If this kind of company isn't your style, you like companies that generate revenue, and even earn profits, then you may well be interested in Fiserv (NYSE:FI). While this doesn't necessarily speak to whether it's undervalued, the profitability of the business is enough to warrant some appreciation - especially if its growing.

Check out our latest analysis for Fiserv

How Quickly Is Fiserv Increasing Earnings Per Share?

Generally, companies experiencing growth in earnings per share (EPS) should see similar trends in share price. That makes EPS growth an attractive quality for any company. To the delight of shareholders, Fiserv has achieved impressive annual EPS growth of 47%, compound, over the last three years. That sort of growth rarely ever lasts long, but it is well worth paying attention to when it happens.

It's often helpful to take a look at earnings before interest and tax (EBIT) margins, as well as revenue growth, to get another take on the quality of the company's growth. The music to the ears of Fiserv shareholders is that EBIT margins have grown from 16% to 23% in the last 12 months and revenues are on an upwards trend as well. That's great to see, on both counts.

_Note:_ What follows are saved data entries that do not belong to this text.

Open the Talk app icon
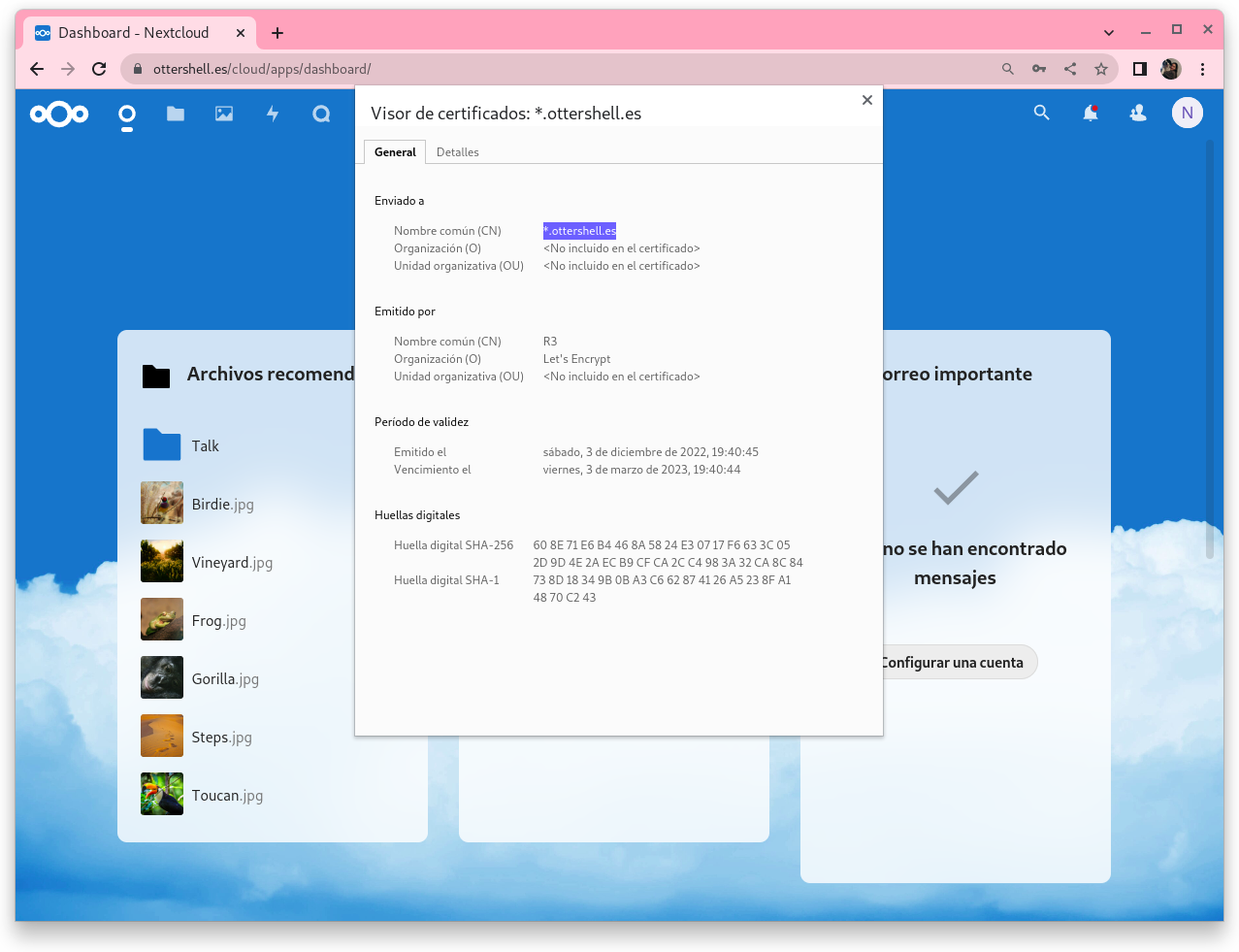The width and height of the screenshot is (1239, 952). [x=321, y=115]
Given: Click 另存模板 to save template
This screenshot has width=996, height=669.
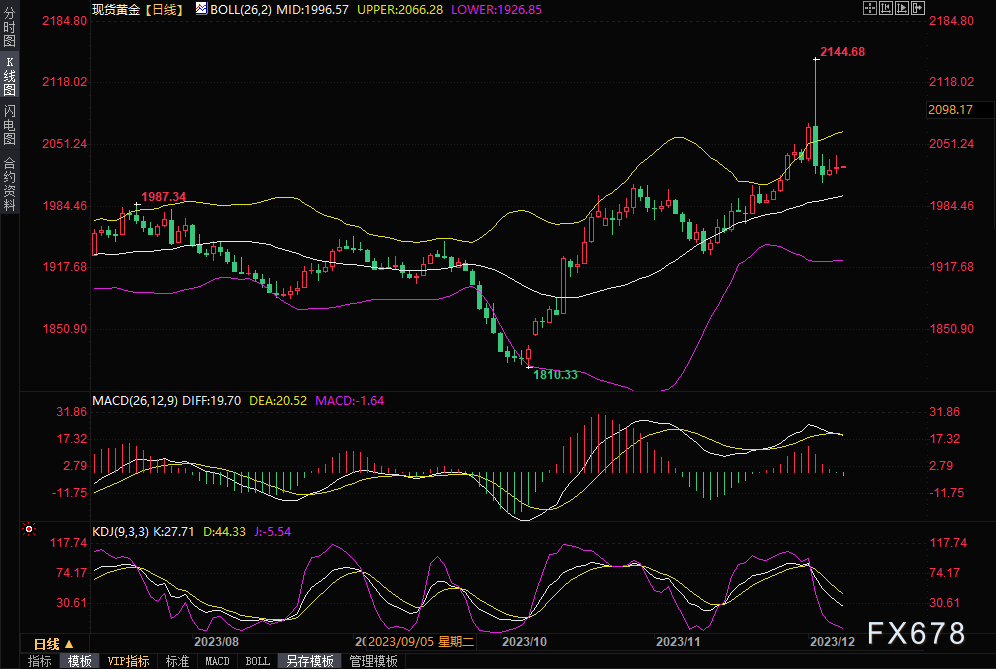Looking at the screenshot, I should click(x=309, y=661).
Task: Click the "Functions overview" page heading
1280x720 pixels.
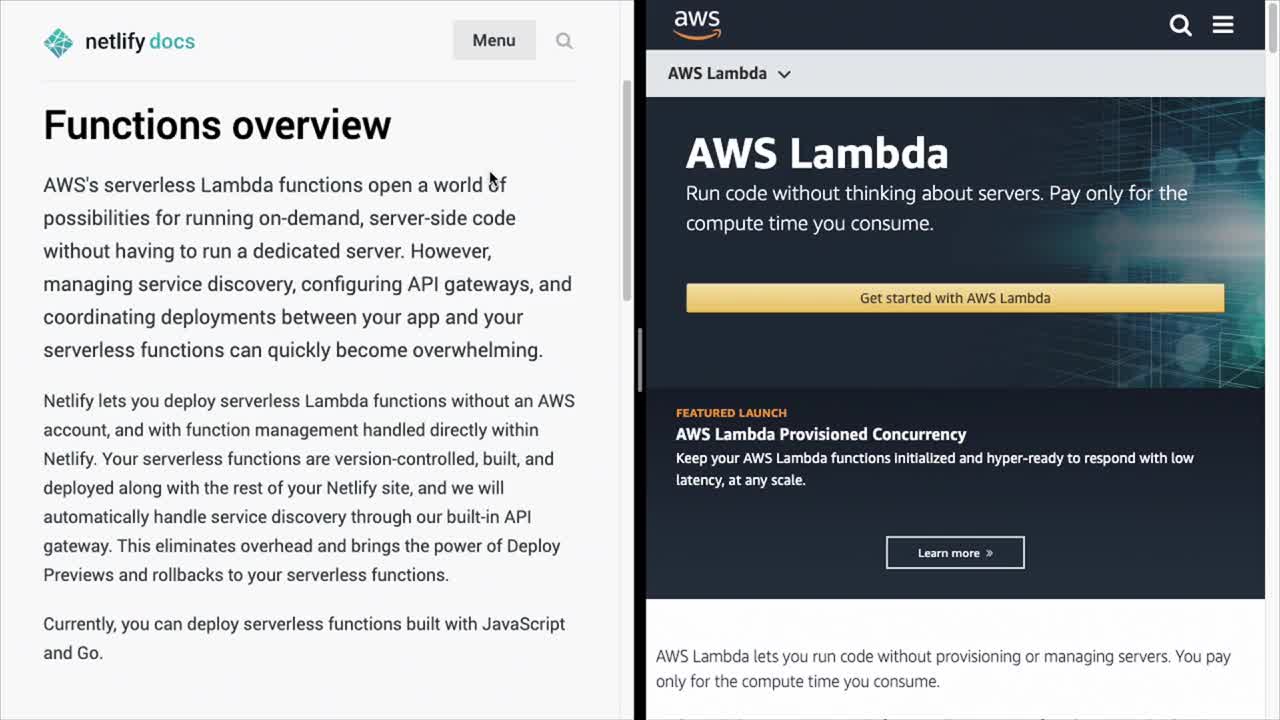Action: point(217,125)
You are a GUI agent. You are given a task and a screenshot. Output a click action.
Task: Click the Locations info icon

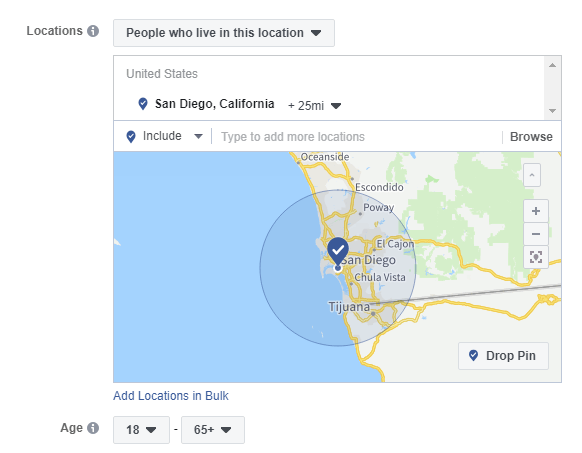point(93,31)
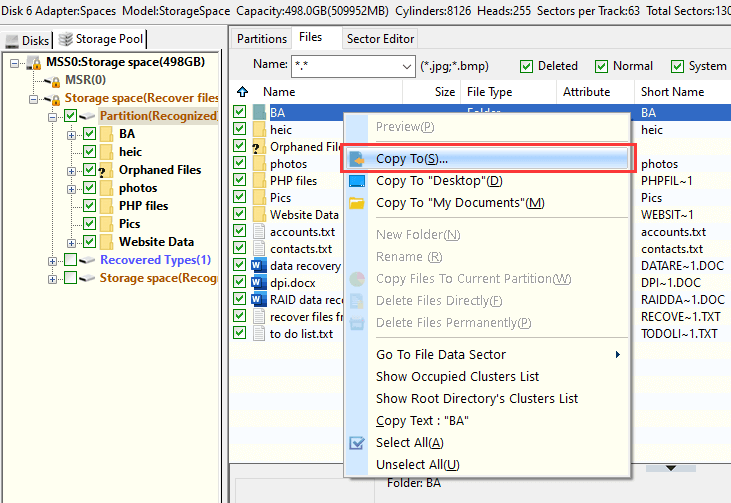This screenshot has width=731, height=503.
Task: Uncheck the Normal filter checkbox
Action: (601, 66)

The chart below shows how the company's bottom and top lines have progressed over time. Click on the chart to see the exact numbers.

earnings-and-revenue-history
NYSE:FI Earnings and Revenue History September 12th 2023

Fortunately, we've got access to analyst forecasts of Fiserv's future profits. You can do your own forecasts without looking, or you can take a peek at what the professionals are predicting.

Are Fiserv Insiders Aligned With All Shareholders?

Owing to the size of Fiserv, we wouldn't expect insiders to hold a significant proportion of the company. But we are reassured by the fact they have invested in the company. We note that their impressive stake in the company is worth US$426m. While that is a lot of skin in the game, we note this holding only totals to 0.6% of the business, which is a result of the company being so large. This still shows shareholders there is a degree of alignment between management and themselves.

Is Fiserv Worth Keeping An Eye On?

Fiserv's earnings per share growth have been climbing higher at an appreciable rate. This level of EPS growth does wonders for attracting investment, and the large insider investment in the company is just the cherry on top. The hope is, of course, that the strong growth marks a fundamental improvement in the business economics. So at the surface level, Fiserv is worth putting on your watchlist; after all, shareholders do well when the market underestimates fast growing companies. We don't want to rain on the parade too much, but we did also find 1 warning sign for Fiserv that you need to be mindful of.

There's always the possibility of doing well buying stocks that are not growing earnings and do not have insiders buying shares. But for those who consider these important metrics, we encourage you to check out companies that do have those features. You can access a free list of them here.

Please note the insider transactions discussed in this article refer to reportable transactions in the relevant jurisdiction.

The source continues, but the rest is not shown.